Supplied passage ▸
--------------------

Nifty Outlook For - 30 December 2024
Divis Labs: Big Void to fill
Last Updated: 9th December 2022 - 07:53 am
Divis Laboratories Ltd is engaged in manufacturing Advanced Pharmaceutical Ingredients (APIs), Intermediates, and Nutraceutical ingredients with predominance in exports. It has a market presence in 95 countries and ~14,000 employees and is one of the leading pharmaceutical companies in the world.
Divi’s Laboratories has garnered about 80% of the global market share in Molnupiravir (capsules used to reduce risk of Covid-19) API supplies in FY2022. About $250 million in Molnupiravir API sales in FY2022 was by Divi’s Labs, higher than $200 million earlier.
In sync with Merck’s guidance of manufacturing at least 30 million cumulative courses by CY2022-end Divi’s has supplied API for an estimated 22 million courses in FY2022, In FY23E, Divis is expected to make Molnupiravir sales of about $62 million.

--------------------

Source data ▸

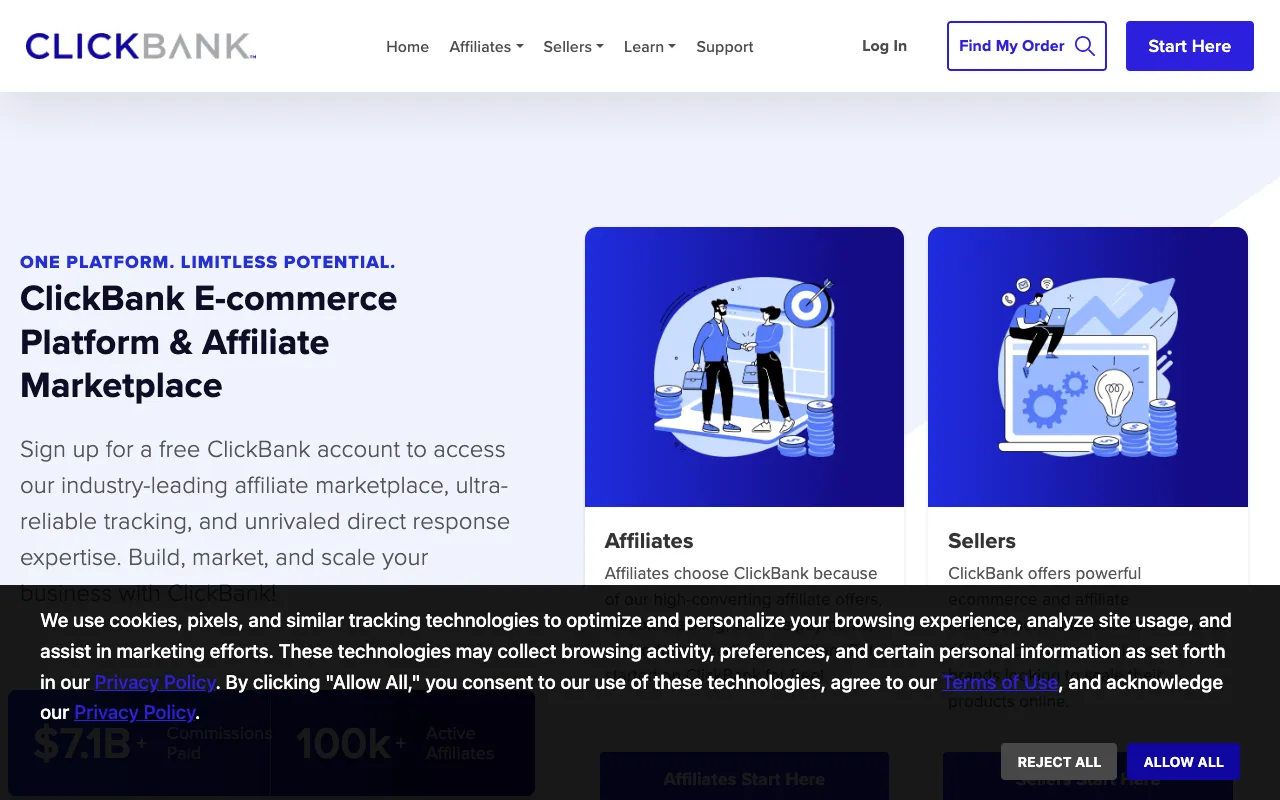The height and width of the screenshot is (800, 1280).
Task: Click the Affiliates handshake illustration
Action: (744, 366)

--------------------

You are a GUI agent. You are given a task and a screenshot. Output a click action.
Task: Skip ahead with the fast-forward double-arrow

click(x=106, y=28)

--------------------

Problems to work on ▸
1. According to the Divis Labs article, in how many countries does Divis Laboratories have a market presence?
2. Rewrite everything in the Divis Labs article from "In sync with" down to "about $62 million.", changing "22 million" to "24 million".
The records have no connection to the text.

Task responses ▸
1. 95 countries

2.
In sync with Merck’s guidance of manufacturing at least 30 million cumulative courses by CY2022-end Divi’s has supplied API for an estimated 24 million courses in FY2022, In FY23E, Divis is expected to make Molnupiravir sales of about $62 million.